While this option could see some households make savings, Ofgem recognises the significantly higher impact a unit rate increase could have on customers who cannot safely cut their energy use due to dependency on life saving medical equipment or living in a low standard of housing with poor insulation. Analysis by the regulator on scrapping the standing charge and moving all costs to the unit rate also suggests around half a million low income households would see bills increase by around 10 percent.
The regulator is looking at longer-term options including abolishing standing charges, after two-thirds of 30,000 respondents to its call for feedback said the charges should go.
Ofgem said that “there are constraints to how far we can reduce standing charges in the short term”.
Thames Water monitors to stay in place until credit rating improves
It has been a busy morning for Great Britain’s utilties regulators: water watchdog Ofwat has also confirmed that troubled Thames Water will have to appoint independent monitors after breaching its licence conditions.
The water company will only be allowed to remove the monitors once it regains two investment-grade credit ratings – a requirement that suggests there is no end in sight for the monitoring period.
Thames Water’s rating was downgraded to junk status by agencies S&P and Moody’s in July, putting it in breach of its licence conditions.
Ofwat also confirmed that Thames Water, which supplies water to much of southeast England and all of London, has committed to “taking the steps required to deliver an equity raise” and “developing and delivering a suitable operational business plan to achieve turnaround”.
In practice it is unclear whether Thames will be able to meet these commitments in time to save it from running out of money.
The UK’s biggest water company, which has a £15.2bn debt mountain, has said it has enough cash to continue trading until at least May 2025. If it fails to secure new investment it could be placed into a special, government-handled administration.
‘Shop around’ as price cap adds £12 to monthly average British energy bill
Good morning, and welcome to our live, rolling coverage of business, economic and financial markets.
British regulator Ofgem has confirmed that the energy price cap has risen 10% to £1,717.
The maximum price for the average dual fuel energy tariff will rise from 1 October, Ofgem said.

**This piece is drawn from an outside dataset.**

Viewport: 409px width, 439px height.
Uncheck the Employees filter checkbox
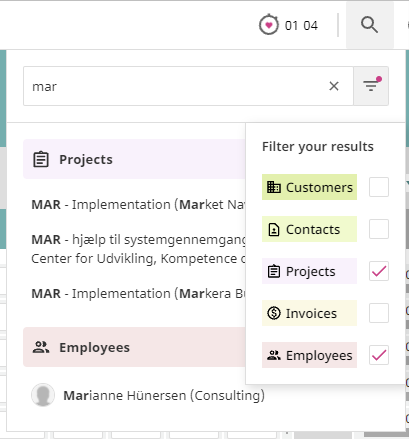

It will add about £12 per month to the standard fuel bill.
Ofgem’s price cap sets a maximum rate per unit and standing charge that can be billed to customers for their energy use – so the £1,717 number is only indicative, and households could pay more if they use more energy.
The regulator said:
Rising prices on the international energy market – due to increasing geopolitical tensions and extreme weather events driving competition for gas – are the primary cause of the rise, accounting for 82% of the increase.
It comes with the Gaza crisis threatening to spill out into a broader war between Israel and Hezbollah in Lebanon, and Ukraine’s surprise incursion into Russian territory.
The price cap has effectively set prices across households since the start of the energy crisis that was triggered by the war in Ukraine. However, Ofgem told consumers to “shop around”, as some households could now potentially save money.
Jonathan Brearley, chief executive of Ofgem, said:
We know that this rise in the price cap is going to be extremely difficult for many households. Anyone who is struggling to pay their bill should make sure they have access to all the benefits they are entitled to, particularly pension credit, and contact their energy company for further help and support.
I’d also encourage people to shop around and consider fixing if there is a tariff that’s right for you – there are options available that could save you money, while also offering the security of a rate that won’t change for a fixed period.